2018年

7月

28日

清少納言や吉田兼好も嘆いた日本語の乱れ

 「日本語は乱れてきているのかどうか」というテーマに対して、あなたはどう考えますか。このテーマを考えるうえで参考になる文献があります。それは西暦1000年ごろに清少納言によって書かれたとされる『枕草子』の第188段です。以下のことが述べられています。

 

【原文】何ごとを言ひても、「そのことさせむとす」「言はむとす」「なにとせむとす」といふ「と」文字を失ひて、ただ「言はむずる」「里へ出でむずる」など言へば、やがていとわろし。まいて、文(ふみ)に書いては、言ふべきにもあらず。

 

【現代語訳】何かを言うにしても、「そのことさせむとす」「言はむとす」「なにとせむとす」などの「と」の文字を取り除いて、ただ「言はむずる」「里へ出でむずる」などと言うのはよくない。ましてや、手紙でこれらを書くのは、言うまでもなくよくない。

 

 清少納言にとっては大変お気の毒なことなのですが、高校の古典文法で助動詞「むず」が学ばれることからもお察しのとおり、のちにこの「むず(る)」は広く使われるようになります。
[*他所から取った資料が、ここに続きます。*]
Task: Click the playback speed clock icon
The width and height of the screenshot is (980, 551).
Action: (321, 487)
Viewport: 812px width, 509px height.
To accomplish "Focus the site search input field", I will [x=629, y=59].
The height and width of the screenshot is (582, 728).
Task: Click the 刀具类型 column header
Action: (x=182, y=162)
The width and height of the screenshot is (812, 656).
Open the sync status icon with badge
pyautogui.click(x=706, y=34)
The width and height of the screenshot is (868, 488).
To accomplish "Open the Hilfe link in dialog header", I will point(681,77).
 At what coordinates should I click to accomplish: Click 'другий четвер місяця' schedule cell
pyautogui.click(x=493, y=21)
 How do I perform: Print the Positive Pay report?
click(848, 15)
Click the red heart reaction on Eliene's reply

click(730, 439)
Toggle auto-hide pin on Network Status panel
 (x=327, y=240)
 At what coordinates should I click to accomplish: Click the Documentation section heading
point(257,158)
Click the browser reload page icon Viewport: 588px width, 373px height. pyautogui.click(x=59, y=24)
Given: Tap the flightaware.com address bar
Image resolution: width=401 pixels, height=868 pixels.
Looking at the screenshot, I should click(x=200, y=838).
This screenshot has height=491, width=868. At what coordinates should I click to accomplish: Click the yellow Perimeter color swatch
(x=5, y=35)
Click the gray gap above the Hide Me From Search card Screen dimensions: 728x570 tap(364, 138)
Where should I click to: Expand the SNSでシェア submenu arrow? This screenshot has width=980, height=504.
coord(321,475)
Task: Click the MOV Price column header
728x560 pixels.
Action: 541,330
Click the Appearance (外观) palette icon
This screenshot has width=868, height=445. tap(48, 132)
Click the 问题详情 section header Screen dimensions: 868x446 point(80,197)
 そして時は流れておよそ300年後。今度は吉田兼好が西暦1330年ごろに執筆したとされる『徒然草』の第22段を見てみます。以下のようなことが書かれています。

 

【原文】文(ふみ)の詞(ことば)などぞ、昔の反古(ほうご)どもはいみじき。たゞ言ふ言葉も、口をしうこそなりもてゆくなれ。

 

【現代語訳】手紙の言葉など、昔の人が書き損じたものであっても素晴らしかった。しかし話し言葉も、徐々に情けなくなっていくようである。

 

 いかがでしょうか。日本を代表するこれら2つの随筆作品でも上のようなことが述べられていたことは大変興味深いです。つまり、1000年以上前から「昨今のことばはよくない」と感じている人がいたのです。ほかにも似たようなエピソードとして、次のような笑い話があります。

 

 ある考古学者が、遺跡に書かれた古代文字の落書きを発見したそうです。当時の歴史を知るうえでの何か重要な内容が書かれているのか、それとも財宝のありかを知らせているのか、期待は深まります。そしてやっとのことで解読してみると、次のようなことが書かれていたそうです。「最近の若者はなっとらん」。

 

 こちらの古代文字の小話は出典が確かではないので、真偽のほどは定かではありませんが、『枕草子』と『徒然草』は実在する作品ですから、確かに述べられていたことです。いつの時代でも「最近のことばは……」と嘆かれているということは、次のことを意味するのではないでしょうか。それは、ことばは変化していくものであるということです。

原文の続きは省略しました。